不動産の相続手続きは期限もなく罰則もなかった
相続財産のなかでもとくに価額が大きく、トラブルの原因にもなりやすい財産のひとつが「不動産」です。不動産の相続で確認しておきたいのが、手続き自体に期限は定められていないということ。10年でも20年でも、被相続人の名義のままにしておくことができ、罰則などを受けることもありません。
不動産は相続しても建物や土地に変化なし
住居を始めとした不動産は、相続をしたとしても、当然ながら建物や土地自体に変化はありません。そして、名義人でないからといって、住んでいる家から急に追い出されてしまうこともないのです。
つまり、誰が所有権を持っていても、所有者から訴えられたりしない限りは住み続けることができます。所有者が故人になっていれば、訴えられる心配はなく、移転する必要はありません。
では、なぜ相続登記が必要なのでしょうか。それは、建物の修復や売買などの際には、所有者が手続きを行わなければならないからです。親から譲り受けた住居を受け継ぎ、住み続けるためにリフォームをしようと考えても、登記を変えていなければできない場合があるのです。
不動産の相続は先送りすると面倒になる
また、さらに問題になるのは、次の相続のときです。たとえば、祖父の代に建てられて父が受け継ぎ、さらに自分へと3代にわたって相続された住居があるとします。

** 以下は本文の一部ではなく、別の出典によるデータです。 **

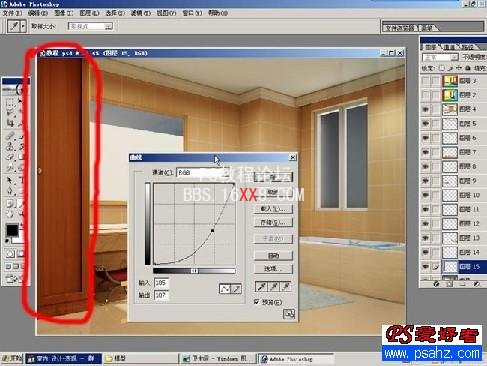Select the white point eyedropper in Curves
The image size is (487, 366).
point(286,287)
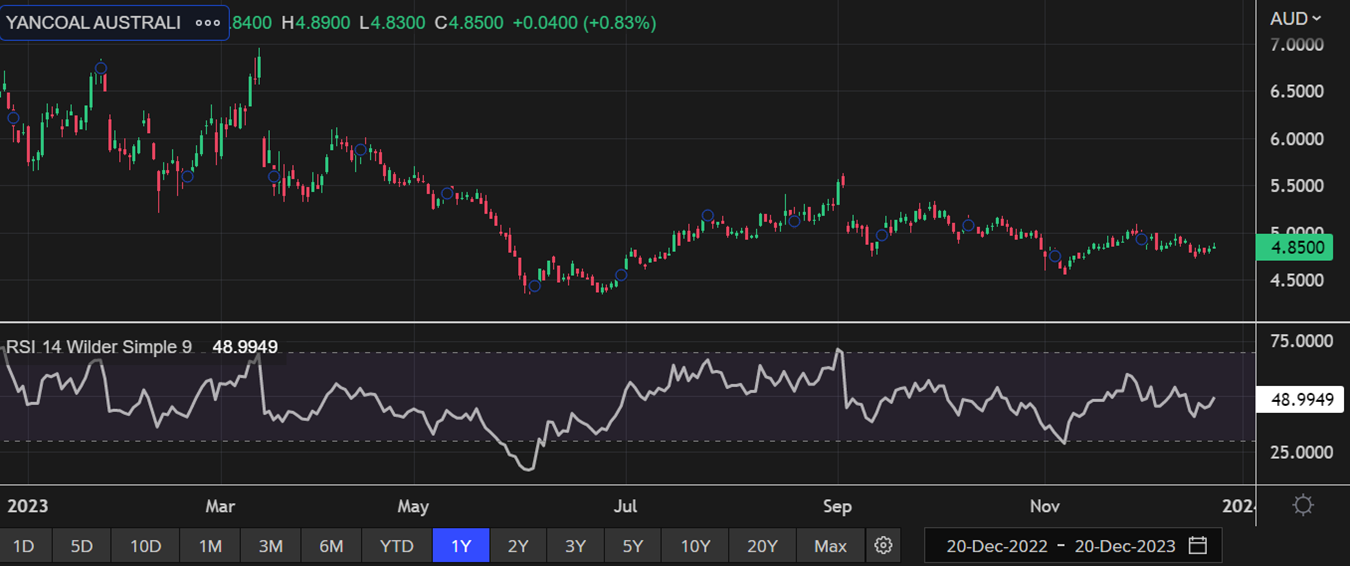The height and width of the screenshot is (566, 1350).
Task: Click the calendar icon beside date range
Action: coord(1198,546)
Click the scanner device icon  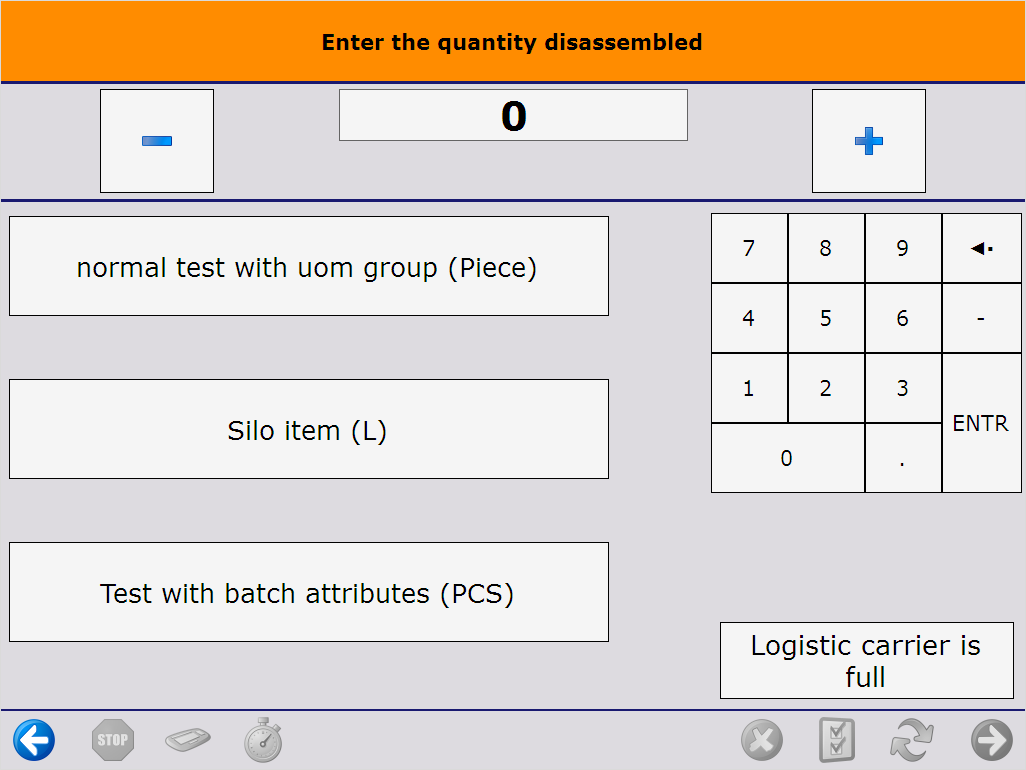click(x=189, y=741)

その住居が古くなったためリフォームしたいと考えた場合、その所有者を自分に変更しなければいけません。もしこのとき、父が祖父から相続した時点で登記を行っていなかったら、自分が引き継いだ家の名義は祖父のまま。
この名義を変更し、所有権を得るためには、一度祖父から父に相続されたものとして所有権者を移転したうえで、さらに同様の手順で移転登記を行い、父から自分へと移さなければいけないのです。